W ostatnich godzinach doszło do poważnego incydentu na Morzu Bałtyckim, który wzbudził niepokój służb bezpieczeństwa w całej Europie. Dwa strategiczne podmorskie kable światłowodowe zostały przerwane w tajemniczych okolicznościach – pierwszy łączący Finlandię z Niemcami, a drugi Litwę ze szwedzką Gotlandią.
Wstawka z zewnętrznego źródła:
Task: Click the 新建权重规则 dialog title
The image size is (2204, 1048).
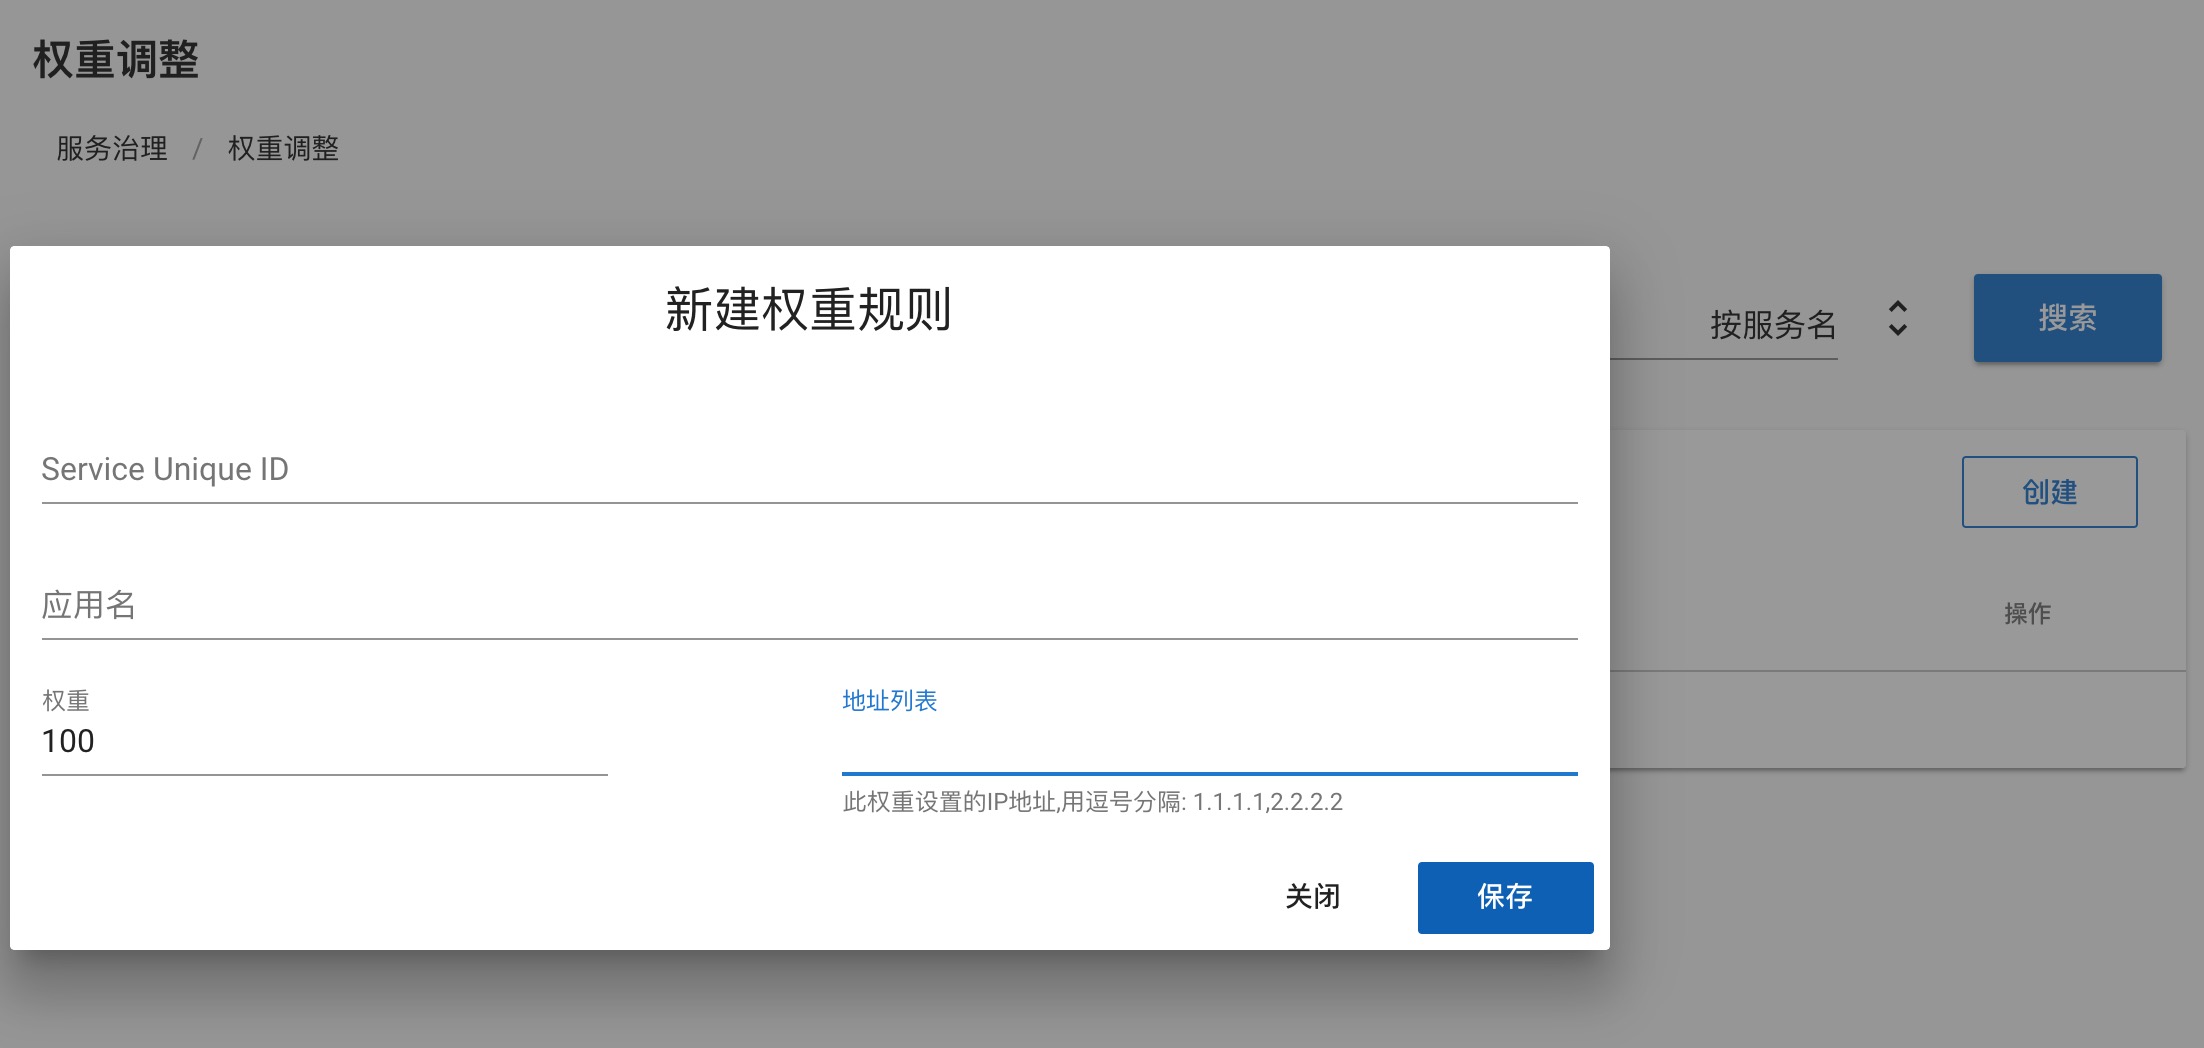Action: coord(808,310)
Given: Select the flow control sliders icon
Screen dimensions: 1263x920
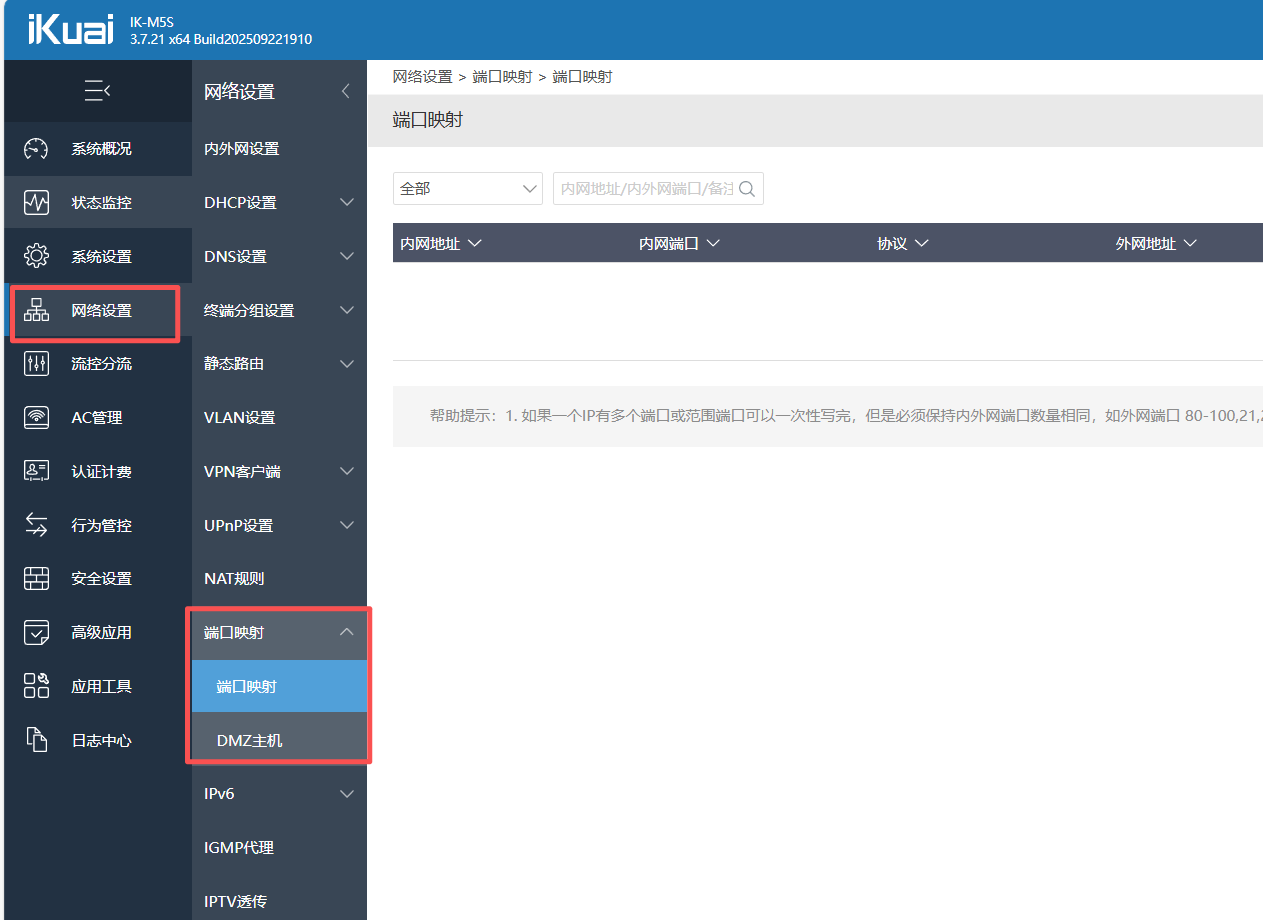Looking at the screenshot, I should tap(36, 364).
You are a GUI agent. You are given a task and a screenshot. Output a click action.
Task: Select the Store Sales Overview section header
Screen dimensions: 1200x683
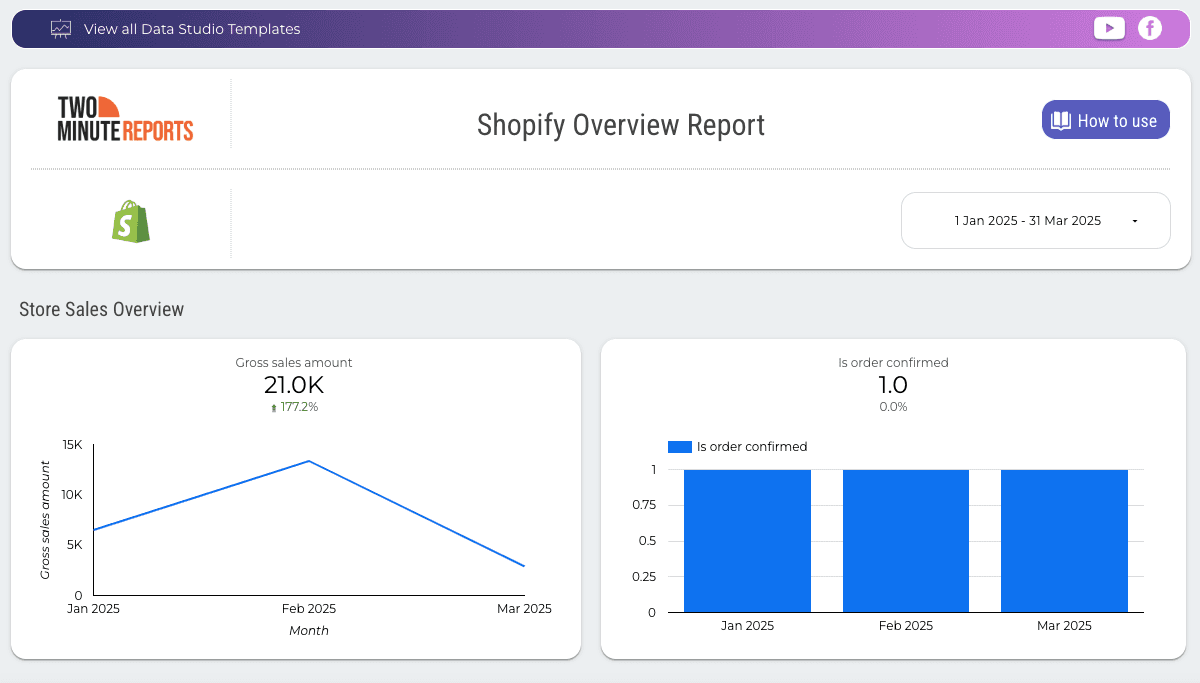tap(101, 309)
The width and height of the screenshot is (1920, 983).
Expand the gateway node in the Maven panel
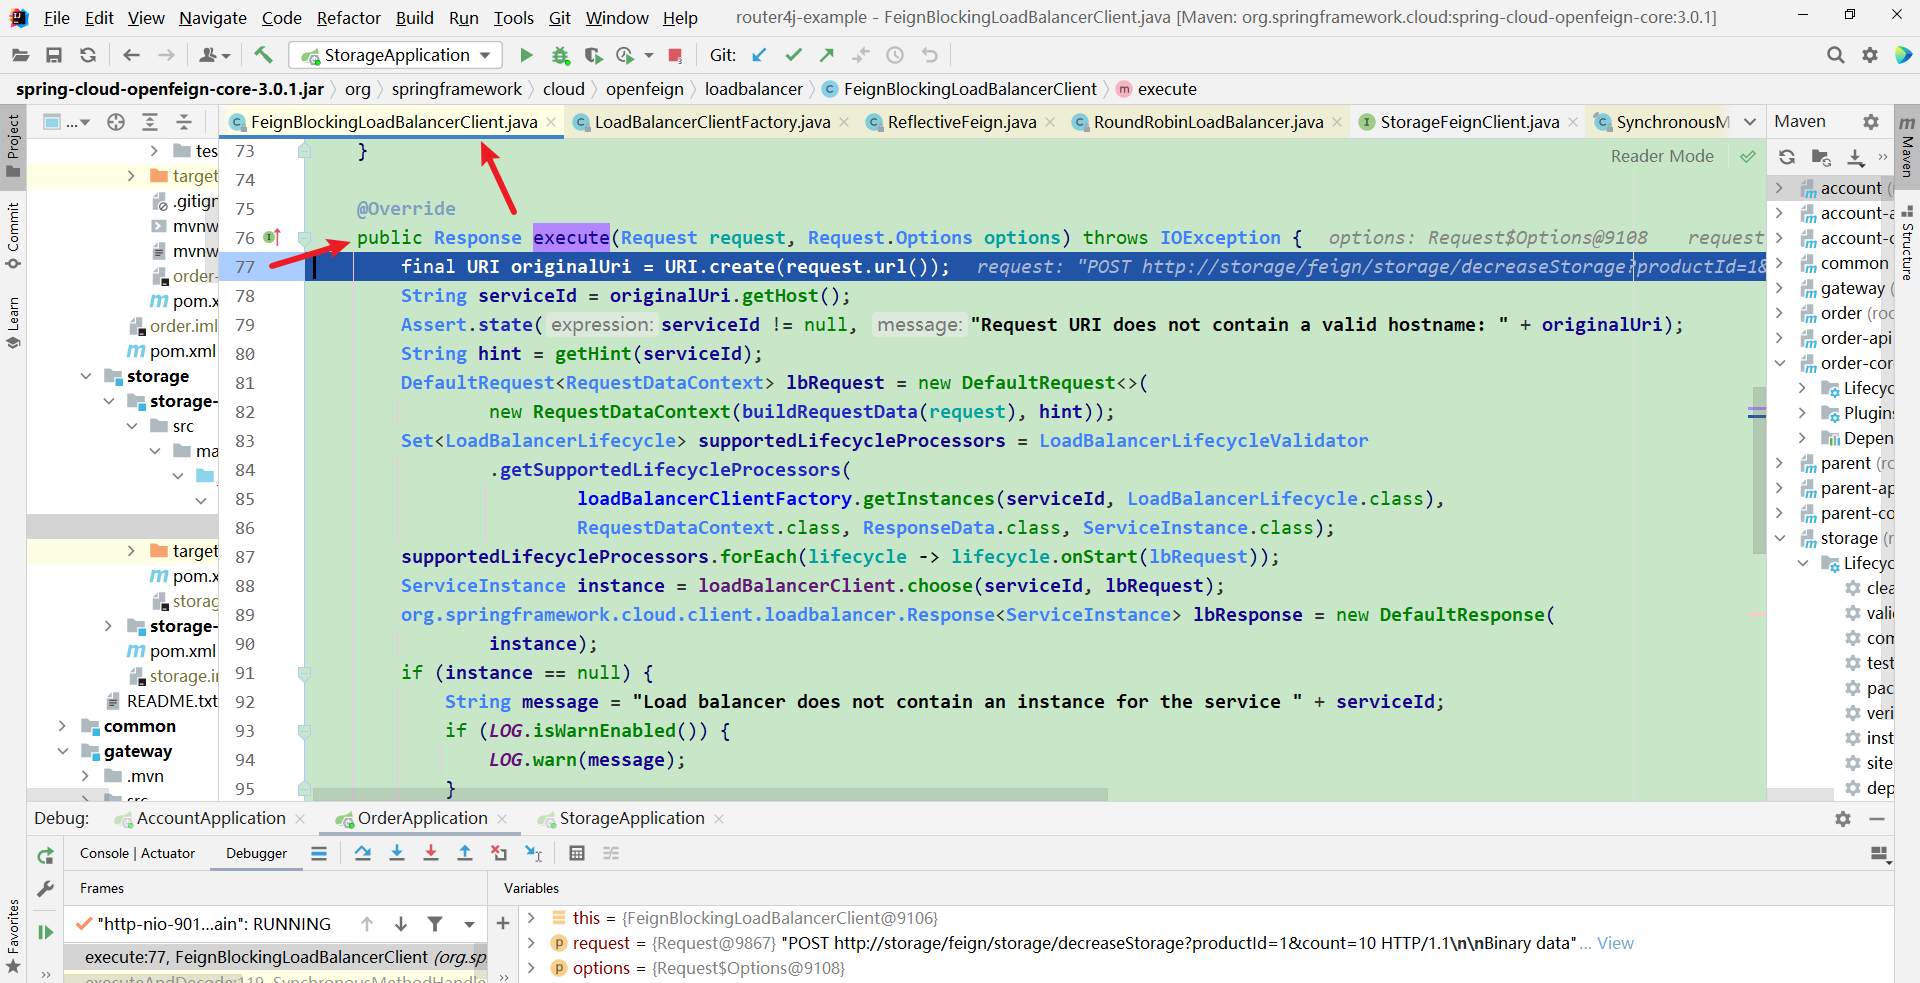(x=1780, y=288)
Zdarzenie to przypomina wcześniejsze przypadki sabotażu infrastruktury krytycznej w regionie, w tym głośne uszkodzenie gazociągów Nord Stream w 2022 roku, co dodatkowo potęguje obawy o bezpieczeństwo komunikacji w basenie Morza Bałtyckiego.
Sytuacja jest szczególnie niepokojąca ze względu na strategiczne znaczenie uszkodzonych połączeń. Kabel o długości 1200 kilometrów łączący Helsinki z niemieckim portem w Rostocku przestał działać w poniedziałek nad ranem, natomiast 218-kilometrowe połączenie między Litwą a Gotlandią uległo awarii dzień wcześniej.
Władze Finlandii i Niemiec wydały wspólne oświadczenie wyrażające głębokie zaniepokojenie sytuacją, podkreślając, iż incydent natychmiast wzbudził podejrzenia o celowe działanie. Eksperci szacują, iż naprawa głównego kabla może potrwać choćby do 15 dni.